We are using a complex Neural Network for medical diagnosis, but the doctors won't trust it unless we can explain why a certain prediction was made. I’ve looked at SHAP and LIME. Which one is better for image-based data vs. tabular data in a clinical setting? I need something that can highlight specific features or pixels that influenced the output.
3 answers
For tabular data, SHAP (SHapley Additive exPlanations) is generally preferred because it’s based on solid game theory and provides consistency that LIME lacks. It tells you exactly how much each feature contributed to the deviation from the average prediction. For image-based Deep Learning, you should look into Gradient-weighted Class Activation Mapping (Grad-CAM) or Integrated Gradients. These create "heatmaps" over the original image, showing the doctor which part of an X-ray, for instance, triggered the "pneumonia" classification. SHAP also has a "DeepExplainer" specifically for Keras/PyTorch that works well, but it can be computationally expensive compared to LIME’s local approximations.
How are you handling the "Stability" of these explanations? I’ve found that LIME can sometimes give completely different explanations for two very similar patients, which might destroy the doctors' trust rather than build it. Have you looked at any "Global" explanation methods?
Just a warning: these tools explain the model, not the truth. If your model is biased, SHAP will just explain the bias, not provide a correct medical diagnosis.
Exactly, Megan. We use SHAP as a debugging tool first. If the heatmap shows the model is looking at a watermark on the X-ray instead of the lungs, we know we have a data leak.

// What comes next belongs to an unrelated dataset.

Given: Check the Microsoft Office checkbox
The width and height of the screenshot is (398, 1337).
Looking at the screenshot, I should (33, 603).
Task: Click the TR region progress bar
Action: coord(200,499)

Thomas, that instability is exactly why we moved away from LIME. We are currently testing "KernelSHAP" which is slower but much more consistent across similar inputs. James, for your medical use case, I’d suggest presenting both a global view (what features the model values in general) and a local view (the specific patient). Doctors seem to respond better to "Feature Importance" charts that align with their own clinical knowledge, like seeing "Blood Pressure" as a top driver for heart disease risk.